Together, tokenisation and virtual cards address two of the biggest pain points in subscription management: unexpected failures and invisible spending. Instead of chasing late invoices or manually updating expired cards, finance leaders see a clear map of their organisation’s software estate. They can plan renewals, negotiate vendor contracts with real data, and focus on long-term strategy rather than firefighting payment problems.
Further Reading: SaaS Subscription Sprawl: How Virtual Cards Keep Costs Visible
Case examples: avoiding disruption with tokenised payments
Retailer example: A UK online fashion retailer lost access to its email marketing platform when the corporate card expired without notice. It took three days to restore service, costing the company thousands in missed campaign revenue. After adopting tokenised payments tied to virtual cards, renewals continued seamlessly through card re-issuance.
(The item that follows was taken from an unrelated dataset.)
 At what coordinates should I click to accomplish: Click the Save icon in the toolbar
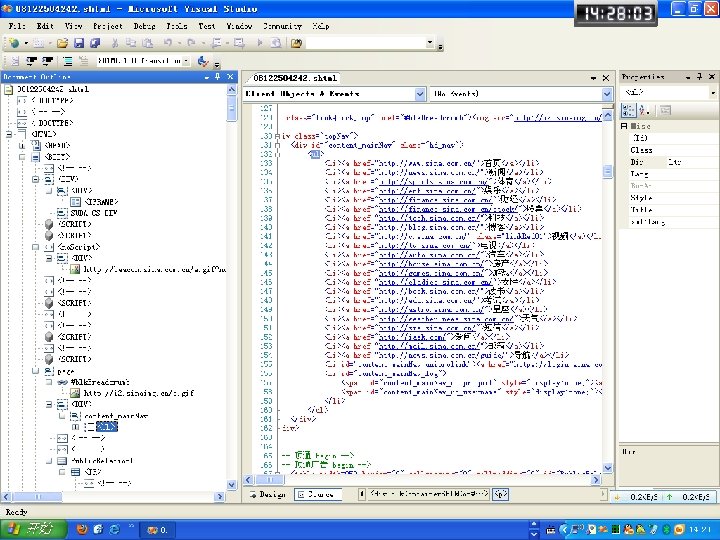[x=81, y=43]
Consultancy example: A mid-sized consultancy in Germany relied on over 120 SaaS tools. Card fraud required re-issuance, and dozens of subscriptions failed at once. Moving to tokenisation eliminated the risk, and the firm saved an estimated 400 hours of admin annually.
Multinational example: A European manufacturing group adopted tokenised payments with role-based virtual cards across departments. Finance teams gained real-time visibility into renewals, while suppliers appreciated uninterrupted billing. The change reduced payment failures by over 90% in the first year.
Wallester Business: tokenisation in practice
Wallester integrates tokenised payments directly into its virtual card platform, giving companies a practical way to prevent failed renewals while strengthening overall expense control.
How it works:
Every subscription can be linked to a dedicated virtual card. When tokenisation is activated, renewals continue automatically, even if the underlying card details change. Finance teams monitor spend, with instant alerts for each transaction.

Key features for SaaS-heavy companies:
- Virtual cards issued instantly for each supplier or subscription.
- Full tokenisation support, keeping renewals uninterrupted.
- Real-time transaction tracking and analytics.
- Automatic categorisation of spend for easy reporting.
- Integration with major accounting software.
- Custom limits and expiry settings for precise budget control.
Practical scenarios:
- A marketing team’s analytics tool renews without disruption after a corporate card expires.
- An IT department tracks all infrastructure SaaS costs by assigning tokens to dedicated cards.
- Finance managers receive alerts before renewals, with confidence that payment will succeed.
For organisations across Europe dealing with SaaS sprawl, Wallester Business combines continuity, visibility and control. Instead of reacting to failed renewals, companies stay ahead, saving both time and money.
Conclusion
Failed renewals are more than a minor inconvenience. In fact, they are an operational risk. They disrupt services, waste staff hours, and weaken supplier trust. In a region where businesses handle hundreds of SaaS contracts each year, the potential for failure is too high to ignore.
Tokenised payments address the root cause by keeping billing active even when cards change. Paired with virtual cards, they add visibility and governance. Companies adopting this model gain uninterrupted access to tools, tighter financial control, and stronger supplier relationships. In short, tokenisation turns renewals from a risk into a certainty.